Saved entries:
□ □ □ □ □ □ □

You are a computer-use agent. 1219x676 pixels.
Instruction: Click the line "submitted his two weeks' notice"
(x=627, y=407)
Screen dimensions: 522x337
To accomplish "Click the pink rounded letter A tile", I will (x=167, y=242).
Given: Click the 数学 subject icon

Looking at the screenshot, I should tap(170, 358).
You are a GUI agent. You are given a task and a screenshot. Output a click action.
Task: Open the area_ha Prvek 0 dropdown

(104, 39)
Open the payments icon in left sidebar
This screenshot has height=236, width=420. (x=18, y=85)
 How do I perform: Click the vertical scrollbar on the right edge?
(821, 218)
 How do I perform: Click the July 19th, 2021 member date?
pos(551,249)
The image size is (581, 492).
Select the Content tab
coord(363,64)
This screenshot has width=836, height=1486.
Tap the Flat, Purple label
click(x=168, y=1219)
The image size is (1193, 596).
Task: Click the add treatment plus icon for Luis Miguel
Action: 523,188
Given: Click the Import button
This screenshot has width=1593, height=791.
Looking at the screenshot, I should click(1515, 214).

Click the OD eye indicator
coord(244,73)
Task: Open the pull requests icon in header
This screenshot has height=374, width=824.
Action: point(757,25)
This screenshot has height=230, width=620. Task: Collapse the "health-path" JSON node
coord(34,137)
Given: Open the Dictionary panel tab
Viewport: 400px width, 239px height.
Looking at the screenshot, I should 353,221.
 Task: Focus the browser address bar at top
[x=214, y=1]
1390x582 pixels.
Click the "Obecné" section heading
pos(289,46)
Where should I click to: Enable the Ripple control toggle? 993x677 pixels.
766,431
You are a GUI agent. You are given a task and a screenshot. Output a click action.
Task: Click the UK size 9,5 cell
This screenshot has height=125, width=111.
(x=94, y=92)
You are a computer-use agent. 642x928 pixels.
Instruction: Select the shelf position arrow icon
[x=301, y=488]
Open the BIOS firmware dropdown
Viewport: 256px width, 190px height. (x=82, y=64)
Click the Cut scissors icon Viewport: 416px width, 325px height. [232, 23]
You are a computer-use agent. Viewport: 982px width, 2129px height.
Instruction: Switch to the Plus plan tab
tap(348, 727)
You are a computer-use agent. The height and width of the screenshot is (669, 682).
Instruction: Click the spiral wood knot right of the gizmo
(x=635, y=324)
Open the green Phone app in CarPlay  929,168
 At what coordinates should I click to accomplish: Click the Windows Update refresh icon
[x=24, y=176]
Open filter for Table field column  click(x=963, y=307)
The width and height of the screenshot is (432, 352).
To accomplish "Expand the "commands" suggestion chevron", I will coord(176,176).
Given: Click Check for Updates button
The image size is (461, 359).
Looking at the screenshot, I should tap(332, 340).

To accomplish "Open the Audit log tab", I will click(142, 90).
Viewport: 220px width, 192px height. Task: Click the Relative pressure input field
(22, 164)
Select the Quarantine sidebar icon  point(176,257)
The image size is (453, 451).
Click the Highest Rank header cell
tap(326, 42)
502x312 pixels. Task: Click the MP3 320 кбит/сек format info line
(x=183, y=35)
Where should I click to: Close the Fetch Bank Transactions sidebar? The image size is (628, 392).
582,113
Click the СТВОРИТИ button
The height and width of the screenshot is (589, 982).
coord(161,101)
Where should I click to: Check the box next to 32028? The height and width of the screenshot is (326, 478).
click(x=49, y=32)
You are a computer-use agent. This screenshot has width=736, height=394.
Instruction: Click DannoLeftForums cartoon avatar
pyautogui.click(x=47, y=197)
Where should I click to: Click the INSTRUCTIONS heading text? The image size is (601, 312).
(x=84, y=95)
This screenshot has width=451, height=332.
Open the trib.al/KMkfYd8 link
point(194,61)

□ □ □ □ □ □ □

Pull every line with the word "will" from the data.

To accomplish "Click the pink rounded letter A tile", I will (x=167, y=242).
To accomplish "Expand the "commands" suggestion chevron", I will coord(176,176).
To accomplish "Open the Audit log tab", I will click(142, 90).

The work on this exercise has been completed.